The High Court decision

[25]Judgment under appeal, above n 1, at [232].

[26]Austin, Nichols & Co Inc v Stichting Lodestar [2007] NZSC 103, [2008] 2 NZLR 141 at [16].

  1. In reaching her decision the Judge focused on evidence given during the hearing:

    (a)by witnesses for the Chief Executive, as to the actual conditions of supervision in the facilities for persons subject to PPOs and ESOs; and

    (b)by the expert witnesses, as to their assessment of the effect on Mr Chisnall were he to transfer from a PPO to an IM ESO.

Evidence of the conditions of supervision in PPO and ESO facilities

  1. Two senior Department of Corrections officials — Mr Andrew Burger and Mr Lodewicus Gerber — provided affidavits and gave oral evidence, importantly in response to questions from the Judge, on conditions for supervision of persons (residents) subject to a PPO or an IM ESO.  Three facilities (residences) are involved — Matawhāiti, Tōruatanga and Kaainga Taupua:[27] 

    (a)Matawhāiti, where Mr Chisnall currently resides, is the sole residence for persons subject to PPOs.  Matawhāiti is located on the grounds of Christchurch Men’s Prison.  Matawhāiti is a secure facility, surrounded by an electrified perimeter fence.  Reflecting the terms of a PPO, residents are legally in the custody of the Chief Executive.[28]  At Matawhāiti they are monitored on a 24/7 basis.  The physical security arrangements make it unlikely residents can leave on an unauthorised basis.  When they do leave, they are accompanied at all times by staff who have the legal authority to detain them were they to breach the approved basis for the outing involved.[29] 

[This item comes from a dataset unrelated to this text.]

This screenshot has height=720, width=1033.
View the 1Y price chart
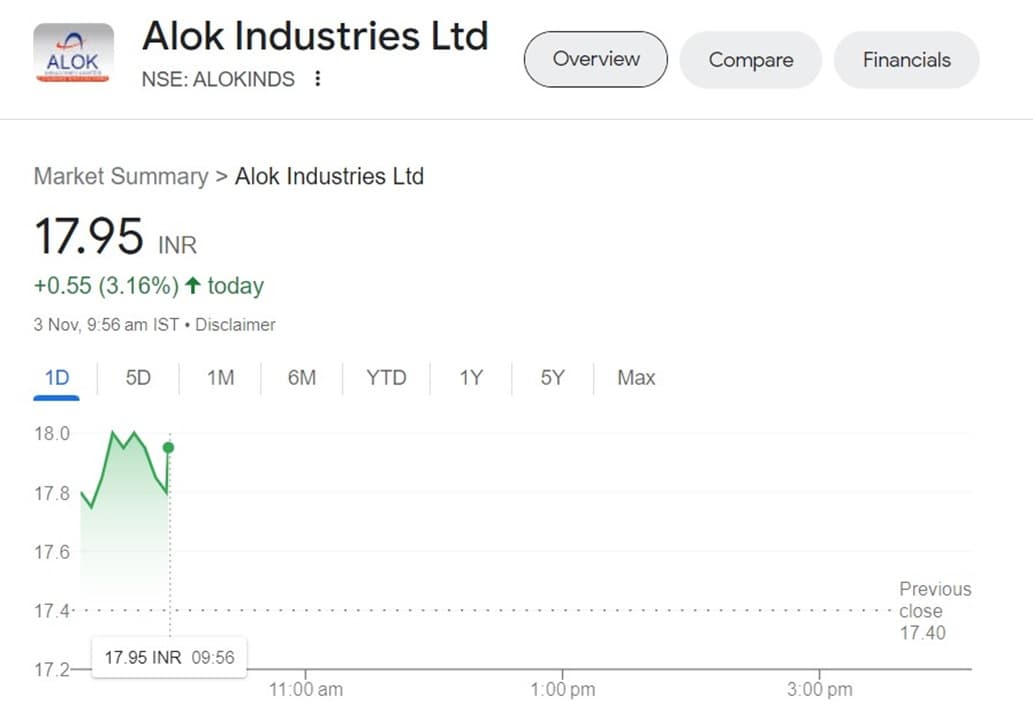[x=471, y=378]
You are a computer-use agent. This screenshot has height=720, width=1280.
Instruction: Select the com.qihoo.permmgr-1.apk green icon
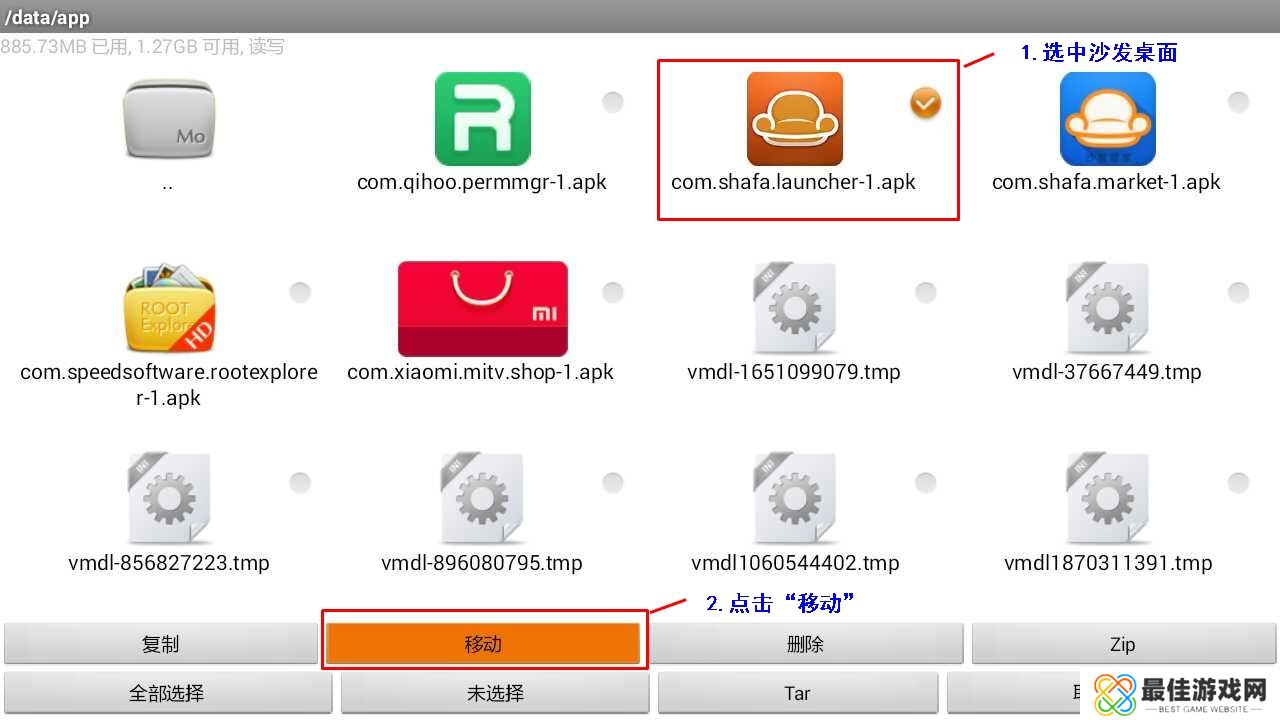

    (b)The other two residences, Tōruatanga and Kaainga Taupua, are for residents subject to ESOs, including IM ESOs.  Whilst also located on prison grounds, they are not secure facilities: in particular they are not surrounded by energised wire fences.  There are unenergised fences in place but gates, if there are gates in place, are typically left open.  Moreover, while residents subject to an IM ESO can, by the requirement of the Parole Board, be supervised 24/7 at both of those residences by Department staff on a “line of sight” basis, as a matter of practice that approach is not taken with residents currently subject to such orders at either of those locations.  Rather supervision is less intensive: staff at the residences do not have a legal power to restrain or detain residents, nor are they expected to do so.  If a resident leaves the residence on an unauthorised basis, or breaches approved arrangements when on a permitted outing, the staff will follow the resident and, if necessary, call for departmental or police assistance. 

    [27]Mr Burger was the former residence manager of Matawhāiti and Tōruatanga.  Mr Gerber is the lead advisor in the Central Region High Risk Response Team based in Hamilton, and was involved in the development of Kaainga Taupua. 

    [28]Public Safety (Public Protection Orders) Act 2014 [Public Safety Act], s 21(1).

    [29]Sections 26(3) and 73.

  2. As so administered, in Mr Gerber and Mr Burger’s assessment, Tōruatanga and Kaainga Taupua would provide materially less control of Mr Chisnall’s risk of reoffending compared to that provided by Matawhāiti.  Neither expressed a view, however, on the effect on that assessment of 24/7 line of sight monitoring at those residences, if ordered.  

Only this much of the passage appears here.